# Task to carry out
Give the total of lines holding the word "pixels" in the records below, and nothing else.

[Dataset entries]
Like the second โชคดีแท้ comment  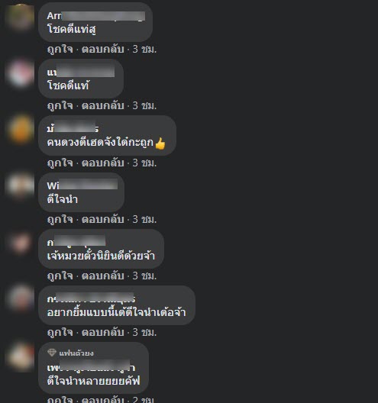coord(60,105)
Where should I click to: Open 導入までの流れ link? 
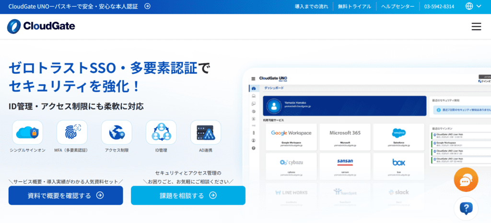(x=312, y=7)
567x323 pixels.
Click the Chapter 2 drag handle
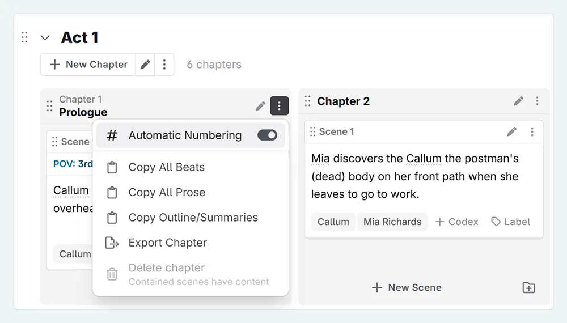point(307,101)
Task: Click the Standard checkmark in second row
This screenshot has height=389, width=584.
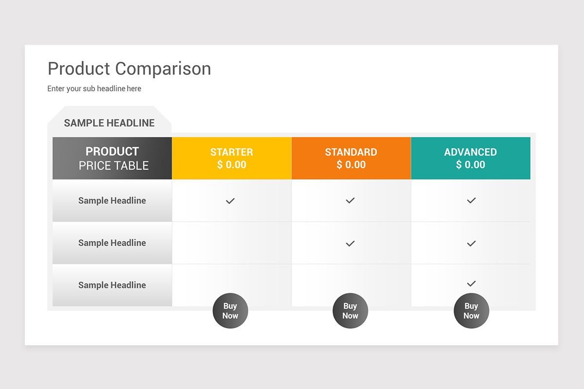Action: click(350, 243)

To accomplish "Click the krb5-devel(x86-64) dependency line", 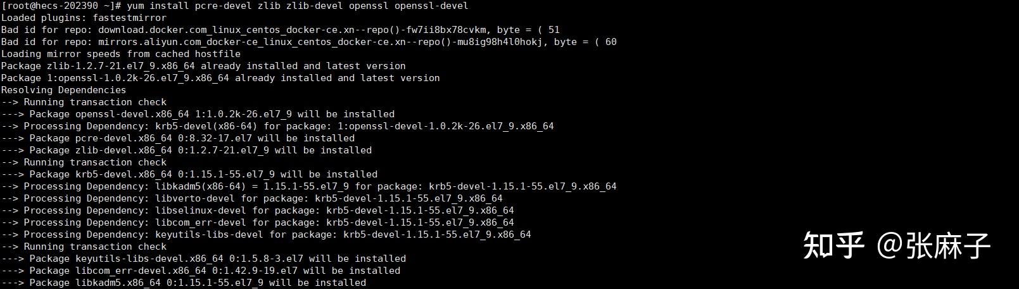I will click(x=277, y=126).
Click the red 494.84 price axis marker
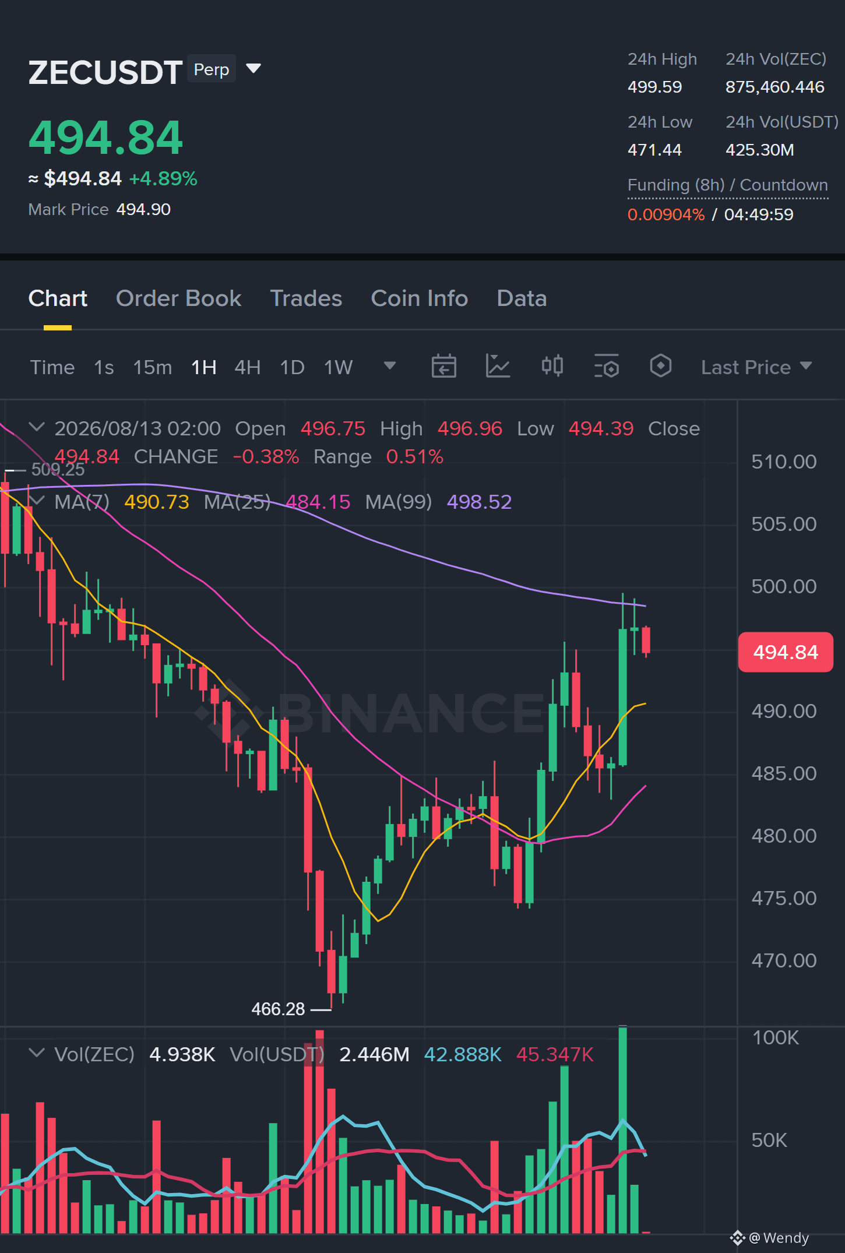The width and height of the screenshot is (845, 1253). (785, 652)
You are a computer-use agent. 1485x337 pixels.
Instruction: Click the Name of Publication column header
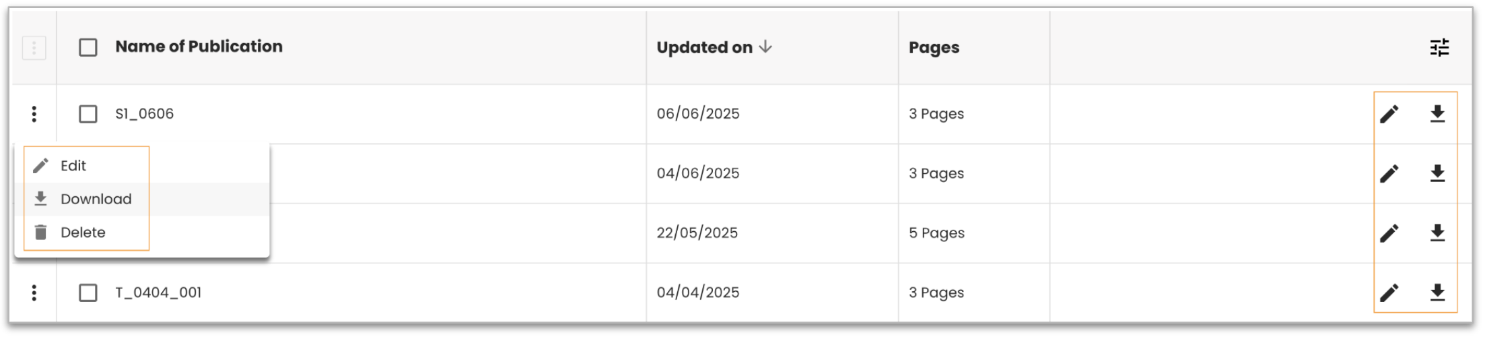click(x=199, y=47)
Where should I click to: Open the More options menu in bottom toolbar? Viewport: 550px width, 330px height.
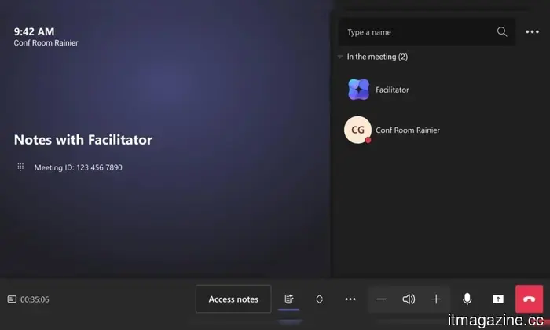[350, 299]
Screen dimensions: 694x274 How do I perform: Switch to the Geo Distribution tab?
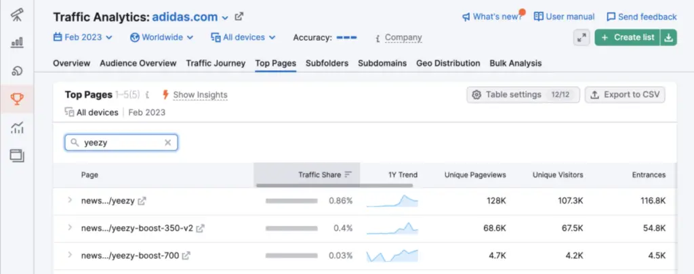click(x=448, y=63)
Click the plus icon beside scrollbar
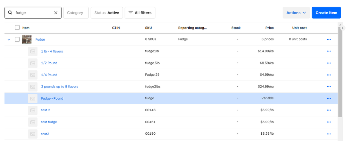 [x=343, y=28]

# Solved exercise
2